As a rule, I don’t believe in doing anything for free that you’ve been paid to do, unless it’s for charity. When the BBC offered me the “chance to be on television”, I told them if they weren’t paying Equity day rates, they could get lost. I don’t pay to go sailing. But, when I became a developer advocate, writing stopped being the largest part of my job. And writing is like a muscle that withers without regular exercise. So I gave myself a weekly deadline. And aside from the occasional glitch, I have published a new article at the same time, every Thursday for more than 100 weeks in a row.

I’ve owned my domain name for over 20 years now. I missed out on the dotcom version to a Scottish preacher by half an hour. But I think dotnet is a pretty good fit for what I’m doing with the site right now. I evaluated a range of solutions including iWeb (too bandwidth heavy) and Google Sites (utterly inaccessible at the time). I used Blogger for a while, but I switched to WordPress in February 2011 as part of an experiment to see if I could live without using any Google services (this was before Chrome became ubiquitous).

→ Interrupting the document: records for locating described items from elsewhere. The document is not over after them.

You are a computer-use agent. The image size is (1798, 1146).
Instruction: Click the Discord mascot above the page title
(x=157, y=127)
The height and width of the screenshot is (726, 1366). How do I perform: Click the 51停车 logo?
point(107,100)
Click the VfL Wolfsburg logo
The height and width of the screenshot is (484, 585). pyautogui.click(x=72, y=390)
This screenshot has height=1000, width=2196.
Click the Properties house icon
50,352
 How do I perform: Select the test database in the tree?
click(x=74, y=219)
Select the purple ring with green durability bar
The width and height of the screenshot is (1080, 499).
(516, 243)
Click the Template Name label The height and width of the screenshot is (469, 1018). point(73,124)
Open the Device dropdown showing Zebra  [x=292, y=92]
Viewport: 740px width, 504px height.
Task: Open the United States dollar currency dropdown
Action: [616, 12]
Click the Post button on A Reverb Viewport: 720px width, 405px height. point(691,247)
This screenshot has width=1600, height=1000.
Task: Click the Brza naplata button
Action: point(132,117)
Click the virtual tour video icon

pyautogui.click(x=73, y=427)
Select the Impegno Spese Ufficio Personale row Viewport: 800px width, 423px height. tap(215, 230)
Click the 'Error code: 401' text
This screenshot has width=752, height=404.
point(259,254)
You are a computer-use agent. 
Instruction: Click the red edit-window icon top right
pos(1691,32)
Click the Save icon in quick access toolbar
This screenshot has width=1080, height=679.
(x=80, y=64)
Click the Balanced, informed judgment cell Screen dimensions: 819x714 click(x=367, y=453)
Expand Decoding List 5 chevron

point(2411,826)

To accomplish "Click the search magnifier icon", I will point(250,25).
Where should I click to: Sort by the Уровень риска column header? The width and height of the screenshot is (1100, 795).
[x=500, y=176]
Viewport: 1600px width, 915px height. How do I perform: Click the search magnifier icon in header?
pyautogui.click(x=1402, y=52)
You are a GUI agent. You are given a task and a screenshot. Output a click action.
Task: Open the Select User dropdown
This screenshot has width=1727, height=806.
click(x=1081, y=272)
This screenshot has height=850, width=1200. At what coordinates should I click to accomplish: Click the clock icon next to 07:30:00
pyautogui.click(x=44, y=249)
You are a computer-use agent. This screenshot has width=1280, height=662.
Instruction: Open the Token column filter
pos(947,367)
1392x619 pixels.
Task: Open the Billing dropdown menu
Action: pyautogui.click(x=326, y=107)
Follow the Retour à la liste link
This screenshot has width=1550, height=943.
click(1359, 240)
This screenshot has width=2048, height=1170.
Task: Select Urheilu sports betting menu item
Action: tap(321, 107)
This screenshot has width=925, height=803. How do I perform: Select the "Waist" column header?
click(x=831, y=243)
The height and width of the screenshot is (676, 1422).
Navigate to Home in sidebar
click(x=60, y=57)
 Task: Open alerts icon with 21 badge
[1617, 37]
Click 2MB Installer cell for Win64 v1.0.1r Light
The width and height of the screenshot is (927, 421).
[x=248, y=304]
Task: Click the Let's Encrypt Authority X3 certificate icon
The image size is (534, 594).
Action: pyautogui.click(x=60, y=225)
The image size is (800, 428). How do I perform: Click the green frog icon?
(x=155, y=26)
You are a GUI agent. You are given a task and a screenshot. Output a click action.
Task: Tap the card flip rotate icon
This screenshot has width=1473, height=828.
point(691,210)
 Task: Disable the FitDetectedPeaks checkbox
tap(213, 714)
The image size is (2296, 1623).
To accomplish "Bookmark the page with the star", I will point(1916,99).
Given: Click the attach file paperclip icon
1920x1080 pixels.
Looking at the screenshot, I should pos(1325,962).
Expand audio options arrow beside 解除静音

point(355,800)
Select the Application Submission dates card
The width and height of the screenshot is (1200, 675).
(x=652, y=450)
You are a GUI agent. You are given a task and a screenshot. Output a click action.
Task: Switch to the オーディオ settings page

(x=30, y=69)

In September 2023, I finally finished the engineering work on the site. I updated Bootstrap 4, jQuery, mermaid.js, shuffle, slick and themify-icons to the latest versions. I replaced the logo with a home icon. I fixed accessibility issues using Lighthouse. Then I added dark mode, broke accessibility and had to overhaul the style sheets again. I got rid of the broken image icons on the tags page (which you can get to by truncating a tag listing). I got the search icon to stick with the search box. There are still some improvements that could be made, mainly to the JavaScript, but nothing critical.

In the WordPress days, I took inspiration from 10 Zen Monkeys, but the posts were just drafts of things that could be turned into full length magazine articles. For this iteration, I took inspiration from I, Cringely, by the author of “Accidental Empires” (although I have raided the old version for ideas on more than one occasion). What both these blogs have in common is that the frequency of new content has dwindled over time. And they weren’t weekly to begin with.

This year I’ll be marking another birthday with a zero in it. And I think it’s time to do some other kinds of writing. A year ago I gave up writing a private daily journal, and I’d like to get back to that. I also have some creative ideas that I want to pursue. I think two years is a good run for a weekly blog on a single topic (with the occasional digression) with one author. But eventually the well of ideas dries up.

So I’m changing things up. Part of the purpose of this site is as a brain dump for solutions that I need to write down, and so you can still expect plenty of technical content. But I also want to showcase some of my other writing, including essays, features, profiles and reviews. For the time being, I’m still planning to publish weekly, but I may revisit that decision. Thanks for reading, and I hope you’ll enjoy the new content.